Correio Braziliense
Com eleições à vista, deputados que se
opuseram à nova jornada enfrentam dilemas. Como explicar o voto contra uma
pauta com tanto apelo popular?
A aprovação da proposta de emenda à
Constituição (PEC) que acaba com a escala 6x1 na Câmara produziu uma cena rara
na política brasileira atual: um consenso praticamente unânime. Em tempos de
polarização permanente, um texto reunir mais de 90% dos votos favoráveis dos
deputados em dois turnos é algo que merece atenção. E reflexão.
A redução da jornada semanal de 44 para 40 horas, sem redução salarial, acompanhada da garantia de duas folgas semanais, é uma medida de forte apelo popular. Não apenas porque mexe diretamente na qualidade de vida do trabalhador, mas porque dialoga com uma sensação crescente de exaustão vivida por milhões de brasileiros. O debate vai muito além da economia. É também social, humano e geracional.

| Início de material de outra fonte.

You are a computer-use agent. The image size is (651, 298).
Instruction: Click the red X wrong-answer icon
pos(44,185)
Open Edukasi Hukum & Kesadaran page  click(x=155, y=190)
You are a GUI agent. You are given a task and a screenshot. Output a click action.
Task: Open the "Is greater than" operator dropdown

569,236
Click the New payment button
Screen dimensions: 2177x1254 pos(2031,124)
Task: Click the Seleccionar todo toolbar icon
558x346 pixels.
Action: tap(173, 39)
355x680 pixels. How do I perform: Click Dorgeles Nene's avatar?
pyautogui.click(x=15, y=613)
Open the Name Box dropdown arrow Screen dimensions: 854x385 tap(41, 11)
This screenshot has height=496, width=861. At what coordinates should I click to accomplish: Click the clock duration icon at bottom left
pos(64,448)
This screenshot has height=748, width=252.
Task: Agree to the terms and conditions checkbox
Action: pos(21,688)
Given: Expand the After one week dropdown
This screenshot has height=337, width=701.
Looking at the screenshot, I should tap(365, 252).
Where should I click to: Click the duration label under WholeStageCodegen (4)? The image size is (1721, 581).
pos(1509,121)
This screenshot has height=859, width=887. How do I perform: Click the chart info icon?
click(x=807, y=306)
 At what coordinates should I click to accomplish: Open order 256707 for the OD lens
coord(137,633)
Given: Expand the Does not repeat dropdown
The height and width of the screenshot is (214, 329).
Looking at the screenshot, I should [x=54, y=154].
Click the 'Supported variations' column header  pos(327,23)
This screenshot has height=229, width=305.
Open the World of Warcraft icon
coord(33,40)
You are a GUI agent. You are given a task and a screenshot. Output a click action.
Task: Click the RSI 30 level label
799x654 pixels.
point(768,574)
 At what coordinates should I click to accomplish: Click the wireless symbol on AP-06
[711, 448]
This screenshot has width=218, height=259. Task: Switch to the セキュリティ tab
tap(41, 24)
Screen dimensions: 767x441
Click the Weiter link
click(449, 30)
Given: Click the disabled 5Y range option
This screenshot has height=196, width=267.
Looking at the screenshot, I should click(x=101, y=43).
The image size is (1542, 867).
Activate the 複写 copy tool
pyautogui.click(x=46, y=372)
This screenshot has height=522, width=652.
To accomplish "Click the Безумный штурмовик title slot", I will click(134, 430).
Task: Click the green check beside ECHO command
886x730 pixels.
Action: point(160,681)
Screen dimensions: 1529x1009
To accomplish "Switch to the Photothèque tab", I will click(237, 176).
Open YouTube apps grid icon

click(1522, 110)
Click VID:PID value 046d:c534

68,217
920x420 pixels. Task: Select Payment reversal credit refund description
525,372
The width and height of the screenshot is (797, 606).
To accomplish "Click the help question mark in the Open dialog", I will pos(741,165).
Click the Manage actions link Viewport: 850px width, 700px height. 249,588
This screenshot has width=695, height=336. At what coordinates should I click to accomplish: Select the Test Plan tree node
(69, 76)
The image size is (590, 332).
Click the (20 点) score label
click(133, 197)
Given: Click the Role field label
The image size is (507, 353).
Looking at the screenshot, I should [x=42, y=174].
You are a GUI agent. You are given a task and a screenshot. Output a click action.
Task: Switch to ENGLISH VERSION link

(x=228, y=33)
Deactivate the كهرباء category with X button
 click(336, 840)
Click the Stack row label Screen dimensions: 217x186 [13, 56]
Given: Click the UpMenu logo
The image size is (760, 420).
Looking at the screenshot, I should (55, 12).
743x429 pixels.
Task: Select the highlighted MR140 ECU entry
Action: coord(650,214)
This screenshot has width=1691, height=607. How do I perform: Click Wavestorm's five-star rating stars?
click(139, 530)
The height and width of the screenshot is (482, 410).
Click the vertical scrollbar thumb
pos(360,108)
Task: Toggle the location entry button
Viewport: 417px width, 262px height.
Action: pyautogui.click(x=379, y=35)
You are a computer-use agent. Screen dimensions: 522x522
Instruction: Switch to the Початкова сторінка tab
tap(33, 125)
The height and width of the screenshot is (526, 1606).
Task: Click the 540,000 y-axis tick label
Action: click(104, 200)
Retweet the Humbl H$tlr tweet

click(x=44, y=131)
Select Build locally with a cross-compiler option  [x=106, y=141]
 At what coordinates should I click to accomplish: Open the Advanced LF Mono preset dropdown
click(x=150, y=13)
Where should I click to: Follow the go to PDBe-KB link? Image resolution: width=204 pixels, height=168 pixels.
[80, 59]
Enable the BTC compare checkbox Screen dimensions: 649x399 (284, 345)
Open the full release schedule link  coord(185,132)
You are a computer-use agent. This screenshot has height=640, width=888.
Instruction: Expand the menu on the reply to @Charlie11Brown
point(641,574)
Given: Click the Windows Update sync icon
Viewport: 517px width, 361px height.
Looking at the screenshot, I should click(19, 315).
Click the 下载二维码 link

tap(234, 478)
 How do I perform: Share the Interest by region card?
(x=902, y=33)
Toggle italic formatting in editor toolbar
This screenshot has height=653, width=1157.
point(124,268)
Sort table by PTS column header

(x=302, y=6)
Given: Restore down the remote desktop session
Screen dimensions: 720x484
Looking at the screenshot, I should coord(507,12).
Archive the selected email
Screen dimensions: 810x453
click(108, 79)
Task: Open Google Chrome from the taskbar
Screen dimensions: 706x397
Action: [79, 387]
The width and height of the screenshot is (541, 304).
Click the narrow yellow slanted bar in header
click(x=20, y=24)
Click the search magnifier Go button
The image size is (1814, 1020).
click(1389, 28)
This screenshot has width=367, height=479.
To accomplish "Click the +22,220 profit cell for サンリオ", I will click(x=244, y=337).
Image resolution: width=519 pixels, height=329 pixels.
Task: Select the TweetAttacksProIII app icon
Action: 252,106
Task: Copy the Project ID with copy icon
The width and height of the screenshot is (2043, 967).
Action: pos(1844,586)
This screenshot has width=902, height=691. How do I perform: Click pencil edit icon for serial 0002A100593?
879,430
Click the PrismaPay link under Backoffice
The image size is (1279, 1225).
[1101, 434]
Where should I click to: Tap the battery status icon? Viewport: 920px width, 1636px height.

Por isso, chama atenção o fato de 22
deputados terem votado contra no primeiro turno e 19 no segundo. É legítimo que
haja divergência em uma democracia. Sempre será. O Congresso existe justamente
para isso, para se ouvirem vozes divergentes. Mas é impossível ignorar o peso
político de se posicionar contra uma pauta percebida pela população como avanço
concreto nas relações de trabalho.
O argumento econômico contrário à PEC existe.
Empresários alertam para aumento de custos, impacto na produtividade e risco de
informalidade em alguns setores. São preocupações válidas e que precisam fazer
parte da discussão. O próprio texto aprovado buscou amenizar resistências ao
prever uma transição gradual de 14 meses e exceções para trabalhadores de alta
renda. Ainda assim, o sentimento dominante fora de Brasília parece simples:
quem trabalha seis dias por semana e descansa apenas um vê na proposta uma
melhora real de vida.
E é justamente aí que mora o desafio político
para os parlamentares que votaram contra. Como explicar ao eleitor, em plena
pré-campanha eleitoral, uma posição contrária a uma medida tão popular? A
eleição está praticamente a quatro meses de distância. O tema seguirá presente
nas redes sociais, nos sindicatos, nos programas de televisão e nas conversas
cotidianas. Em um ambiente político cada vez mais guiado pela percepção
pública, poucos assuntos têm um apelo tão imediato quanto tempo de descanso e
qualidade de vida.
Em uma sessão marcada por bate-boca e
cantoria, como "olê olê olá, Lula, Lula" e trechos de Para não dizer
que não falei das flores, de Geraldo Vandré, um hino de resistência política, a
oposição tentou transformar o debate em uma disputa sobre responsabilidade
fiscal e populismo. Faz parte do jogo democrático. Mas há momentos em que a
narrativa encontra limites na realidade concreta do eleitor. E o trabalhador
brasileiro sabe exatamente o que significa acordar, enfrentar transporte lotado
seis vezes por semana e voltar para casa sem tempo para a família, lazer ou
descanso.
Agora, a atenção se volta para o Senado. A
Casa terá coragem de travar uma proposta aprovada de forma tão ampla na Câmara?
Senadores costumam agir com mais cautela em temas econômicos e trabalhistas. É
bem provável que o texto enfrente resistência, pedidos de alteração ou tentativas
de desaceleração. Mas barrar integralmente a PEC trará um custo político
difícil de calcular. É importante lembrar que dois terços do Senado serão
renovados em outubro. E a resposta é sempre dada nas urnas.